After a rocky six months dominated by concerns about a pickup in inflation, simmering trade tensions with China and the potential for increased regulatory oversight of giant technology companies, the S&P 500 is back within 2% of its January record.

A number of potential catalysts that could push the index to new highs -- or send it tumbling again -- are on the calendar this week, including July's nonfarm payrolls report, due Friday; the Federal Reserve's latest policy meeting, which concludes Wednesday; and another busy week of corporate earnings reports.

Investors will be watching the monthly jobs report, which has been a big spark for stocks this year, for any signs of a run-up in wage growth or other indications the economy is overheating. Last month's report kept Fed officials on track to hold rates steady at this week's meeting and did little to change expectations that the central bank will next raise interest rates in September.

Meanwhile, a big burst of corporate earnings reports will hit the tape, including numbers from Caterpillar Inc. on Monday, Apple Inc. on Tuesday and Berkshire Hathaway Inc. on Friday.

To be sure, the broad stock-market index has made other runs at its record in recent months, only to be thwarted by issues including Facebook Inc.'s data-privacy scandal -- which sparked a big selloff in tech stocks -- or new tariff threats in the tit-for-tat trade dispute with China.

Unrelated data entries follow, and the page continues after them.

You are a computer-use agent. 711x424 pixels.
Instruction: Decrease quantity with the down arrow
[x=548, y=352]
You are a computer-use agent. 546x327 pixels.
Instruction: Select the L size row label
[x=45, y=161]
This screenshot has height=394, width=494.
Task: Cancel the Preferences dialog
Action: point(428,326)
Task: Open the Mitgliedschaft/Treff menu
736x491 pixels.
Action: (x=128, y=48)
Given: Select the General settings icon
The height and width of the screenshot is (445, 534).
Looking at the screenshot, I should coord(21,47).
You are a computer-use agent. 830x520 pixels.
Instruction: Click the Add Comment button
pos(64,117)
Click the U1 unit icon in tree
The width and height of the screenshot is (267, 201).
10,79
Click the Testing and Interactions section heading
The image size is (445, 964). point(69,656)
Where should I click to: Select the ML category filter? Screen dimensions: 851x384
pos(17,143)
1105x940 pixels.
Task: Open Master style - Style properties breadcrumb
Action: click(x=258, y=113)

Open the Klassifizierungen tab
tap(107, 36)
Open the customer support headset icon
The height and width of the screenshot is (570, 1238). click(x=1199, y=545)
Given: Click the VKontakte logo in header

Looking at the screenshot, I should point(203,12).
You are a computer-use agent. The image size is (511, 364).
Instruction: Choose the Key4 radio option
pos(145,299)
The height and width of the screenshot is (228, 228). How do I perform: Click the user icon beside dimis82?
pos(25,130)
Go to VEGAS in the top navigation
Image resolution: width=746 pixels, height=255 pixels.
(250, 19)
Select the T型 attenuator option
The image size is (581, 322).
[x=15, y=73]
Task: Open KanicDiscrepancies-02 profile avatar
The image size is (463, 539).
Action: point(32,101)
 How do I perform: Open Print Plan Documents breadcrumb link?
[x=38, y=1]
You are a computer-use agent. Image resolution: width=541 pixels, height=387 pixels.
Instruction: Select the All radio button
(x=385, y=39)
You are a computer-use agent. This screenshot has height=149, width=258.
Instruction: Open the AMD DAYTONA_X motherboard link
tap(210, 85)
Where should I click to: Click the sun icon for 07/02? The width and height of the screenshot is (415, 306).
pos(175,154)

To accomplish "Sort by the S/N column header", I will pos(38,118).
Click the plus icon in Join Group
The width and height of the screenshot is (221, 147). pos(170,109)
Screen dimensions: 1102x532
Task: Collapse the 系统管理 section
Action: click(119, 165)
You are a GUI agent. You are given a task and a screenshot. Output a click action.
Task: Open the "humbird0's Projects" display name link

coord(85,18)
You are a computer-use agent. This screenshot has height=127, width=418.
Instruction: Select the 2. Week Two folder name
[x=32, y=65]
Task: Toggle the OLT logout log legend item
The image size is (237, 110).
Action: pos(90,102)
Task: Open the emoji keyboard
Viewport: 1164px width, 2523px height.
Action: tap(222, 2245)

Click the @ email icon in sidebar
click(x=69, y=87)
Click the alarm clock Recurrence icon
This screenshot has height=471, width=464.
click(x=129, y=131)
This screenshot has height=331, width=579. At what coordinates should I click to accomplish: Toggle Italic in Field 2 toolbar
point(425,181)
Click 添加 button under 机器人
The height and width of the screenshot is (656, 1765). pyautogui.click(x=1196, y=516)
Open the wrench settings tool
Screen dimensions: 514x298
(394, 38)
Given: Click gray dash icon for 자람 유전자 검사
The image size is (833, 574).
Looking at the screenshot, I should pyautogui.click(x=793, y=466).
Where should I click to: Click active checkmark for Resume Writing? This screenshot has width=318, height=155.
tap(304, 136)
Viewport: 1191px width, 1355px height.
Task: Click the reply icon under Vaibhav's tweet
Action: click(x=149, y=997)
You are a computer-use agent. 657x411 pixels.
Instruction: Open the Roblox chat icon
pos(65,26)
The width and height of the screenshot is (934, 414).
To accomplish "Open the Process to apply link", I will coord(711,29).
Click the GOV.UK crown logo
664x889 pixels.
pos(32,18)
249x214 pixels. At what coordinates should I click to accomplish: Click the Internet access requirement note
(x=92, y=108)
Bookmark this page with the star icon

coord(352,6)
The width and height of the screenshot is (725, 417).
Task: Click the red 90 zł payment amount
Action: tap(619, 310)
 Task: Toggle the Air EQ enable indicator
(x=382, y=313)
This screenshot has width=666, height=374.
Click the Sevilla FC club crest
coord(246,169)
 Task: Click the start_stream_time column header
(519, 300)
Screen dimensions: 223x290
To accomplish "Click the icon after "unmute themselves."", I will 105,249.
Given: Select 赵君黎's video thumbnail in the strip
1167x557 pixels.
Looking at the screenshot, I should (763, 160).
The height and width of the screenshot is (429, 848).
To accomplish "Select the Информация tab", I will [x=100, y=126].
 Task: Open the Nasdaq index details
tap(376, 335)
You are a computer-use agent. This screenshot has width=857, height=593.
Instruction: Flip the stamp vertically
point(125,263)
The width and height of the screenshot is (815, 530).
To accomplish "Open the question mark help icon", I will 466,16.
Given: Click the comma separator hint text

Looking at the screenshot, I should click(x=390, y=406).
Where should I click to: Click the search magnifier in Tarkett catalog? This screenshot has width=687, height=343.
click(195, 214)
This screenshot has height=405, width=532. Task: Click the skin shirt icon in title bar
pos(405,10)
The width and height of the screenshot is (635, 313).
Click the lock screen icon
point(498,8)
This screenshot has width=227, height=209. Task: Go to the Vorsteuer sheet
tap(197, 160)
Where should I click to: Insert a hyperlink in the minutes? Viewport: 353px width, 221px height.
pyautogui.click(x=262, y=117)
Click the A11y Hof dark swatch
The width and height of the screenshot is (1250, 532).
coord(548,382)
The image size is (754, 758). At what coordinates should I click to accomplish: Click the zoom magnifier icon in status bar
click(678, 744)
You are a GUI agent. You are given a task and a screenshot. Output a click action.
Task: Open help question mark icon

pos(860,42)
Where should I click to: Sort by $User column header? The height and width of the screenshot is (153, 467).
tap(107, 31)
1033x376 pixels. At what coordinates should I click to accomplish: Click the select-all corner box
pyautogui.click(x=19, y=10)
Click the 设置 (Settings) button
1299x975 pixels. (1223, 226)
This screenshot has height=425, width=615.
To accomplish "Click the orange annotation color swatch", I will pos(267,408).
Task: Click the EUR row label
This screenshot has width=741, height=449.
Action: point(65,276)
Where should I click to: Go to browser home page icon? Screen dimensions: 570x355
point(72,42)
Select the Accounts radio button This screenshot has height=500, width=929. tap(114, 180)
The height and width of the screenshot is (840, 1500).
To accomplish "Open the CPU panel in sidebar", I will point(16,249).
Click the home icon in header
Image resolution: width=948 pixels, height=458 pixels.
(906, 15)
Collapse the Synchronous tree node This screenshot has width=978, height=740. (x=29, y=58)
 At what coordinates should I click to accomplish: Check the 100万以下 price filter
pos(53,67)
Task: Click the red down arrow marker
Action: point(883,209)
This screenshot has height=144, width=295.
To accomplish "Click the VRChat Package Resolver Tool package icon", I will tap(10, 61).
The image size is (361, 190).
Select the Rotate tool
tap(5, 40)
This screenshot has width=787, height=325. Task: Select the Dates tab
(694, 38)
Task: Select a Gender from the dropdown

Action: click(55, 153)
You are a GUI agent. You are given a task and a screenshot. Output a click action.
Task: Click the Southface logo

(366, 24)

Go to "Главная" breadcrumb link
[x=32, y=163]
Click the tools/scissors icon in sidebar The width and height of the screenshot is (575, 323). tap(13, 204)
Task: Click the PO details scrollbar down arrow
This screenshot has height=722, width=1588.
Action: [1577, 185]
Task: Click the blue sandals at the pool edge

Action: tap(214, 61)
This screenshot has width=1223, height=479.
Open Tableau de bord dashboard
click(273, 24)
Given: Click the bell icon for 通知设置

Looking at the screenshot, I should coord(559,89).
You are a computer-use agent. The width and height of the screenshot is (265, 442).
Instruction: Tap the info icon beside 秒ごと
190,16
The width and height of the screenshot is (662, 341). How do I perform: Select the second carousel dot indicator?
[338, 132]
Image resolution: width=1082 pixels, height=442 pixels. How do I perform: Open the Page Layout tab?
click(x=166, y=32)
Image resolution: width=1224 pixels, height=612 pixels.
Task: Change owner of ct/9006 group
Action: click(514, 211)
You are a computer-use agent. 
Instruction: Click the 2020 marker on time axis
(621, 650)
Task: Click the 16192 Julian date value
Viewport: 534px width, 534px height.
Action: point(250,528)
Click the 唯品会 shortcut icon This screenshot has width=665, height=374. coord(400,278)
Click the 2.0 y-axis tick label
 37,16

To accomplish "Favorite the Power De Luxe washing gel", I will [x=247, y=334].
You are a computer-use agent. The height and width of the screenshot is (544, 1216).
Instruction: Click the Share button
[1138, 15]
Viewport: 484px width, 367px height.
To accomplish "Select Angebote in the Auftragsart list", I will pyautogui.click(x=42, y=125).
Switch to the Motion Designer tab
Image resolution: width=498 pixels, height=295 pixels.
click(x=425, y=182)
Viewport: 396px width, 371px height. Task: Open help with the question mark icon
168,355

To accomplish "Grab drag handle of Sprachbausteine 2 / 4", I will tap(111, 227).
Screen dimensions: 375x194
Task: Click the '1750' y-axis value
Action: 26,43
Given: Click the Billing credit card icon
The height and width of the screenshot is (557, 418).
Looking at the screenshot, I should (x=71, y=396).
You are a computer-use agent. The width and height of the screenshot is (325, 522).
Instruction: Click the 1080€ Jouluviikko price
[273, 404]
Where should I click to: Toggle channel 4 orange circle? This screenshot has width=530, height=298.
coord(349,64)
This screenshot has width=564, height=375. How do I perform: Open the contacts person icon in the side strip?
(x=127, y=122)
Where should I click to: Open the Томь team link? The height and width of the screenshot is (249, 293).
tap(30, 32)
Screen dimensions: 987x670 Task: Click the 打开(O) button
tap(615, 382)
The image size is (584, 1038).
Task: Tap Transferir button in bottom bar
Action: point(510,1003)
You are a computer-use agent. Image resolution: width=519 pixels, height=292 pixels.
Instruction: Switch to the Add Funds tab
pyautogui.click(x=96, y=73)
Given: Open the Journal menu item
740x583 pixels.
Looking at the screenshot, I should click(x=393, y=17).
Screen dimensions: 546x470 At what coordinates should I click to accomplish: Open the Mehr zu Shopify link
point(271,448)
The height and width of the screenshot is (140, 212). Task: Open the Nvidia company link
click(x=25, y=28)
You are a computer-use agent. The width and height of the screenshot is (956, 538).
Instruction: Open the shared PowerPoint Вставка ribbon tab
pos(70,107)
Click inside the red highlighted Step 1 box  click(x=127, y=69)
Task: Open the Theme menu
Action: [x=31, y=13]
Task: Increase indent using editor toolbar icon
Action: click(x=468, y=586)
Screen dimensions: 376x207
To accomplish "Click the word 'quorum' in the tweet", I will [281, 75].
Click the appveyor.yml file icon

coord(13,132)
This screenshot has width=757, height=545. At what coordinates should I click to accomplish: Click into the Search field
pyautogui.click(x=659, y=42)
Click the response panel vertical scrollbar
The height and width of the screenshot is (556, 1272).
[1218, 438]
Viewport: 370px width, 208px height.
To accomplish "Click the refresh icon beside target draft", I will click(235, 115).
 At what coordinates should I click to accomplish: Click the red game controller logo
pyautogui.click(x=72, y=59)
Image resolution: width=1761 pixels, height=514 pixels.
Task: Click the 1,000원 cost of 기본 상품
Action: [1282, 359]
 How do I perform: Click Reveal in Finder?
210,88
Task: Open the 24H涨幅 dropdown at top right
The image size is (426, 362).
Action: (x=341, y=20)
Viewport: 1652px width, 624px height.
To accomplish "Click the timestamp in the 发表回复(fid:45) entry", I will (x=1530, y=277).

This week 140 companies in the S&P 500 are scheduled to report quarterly results, the last big week of the corporate earnings season. With results in for 53% of the companies in the index, 83% have posted stronger-than-expected profits and 77% have beat revenue estimates, according to FactSet. Earnings as a whole are on track to rise 21%, which would mark the second-highest rate since the third quarter of 2010, according to the data provider.

Apple, the world's most valuable company, has reported sluggish growth in iPhone shipments in recent quarters as people hold on to smartphones longer and competition intensifies in China, once its fastest-growing market. But higher average prices for the new devices have helped drive iPhone revenue, which is expected to be in focus again Tuesday when the company reports its fiscal third-quarter results.

The Federal Reserve isn't expected to boost interest rates when it concludes its two-day policy meeting Wednesday, but it has signaled it could do so twice more before the end of the year. That has pushed up yields on two-year Treasurys, which tend to be sensitive to expectations around monetary policy, and helped narrow the gap with yields on longer-term Treasurys. The dispersion between shorter-term and longer-term rates, known as the yield curve, is a crucial indicator of sentiment. Investors monitor the curve closely because short-term rates have exceeded longer-term ones before each recession since at least 1975.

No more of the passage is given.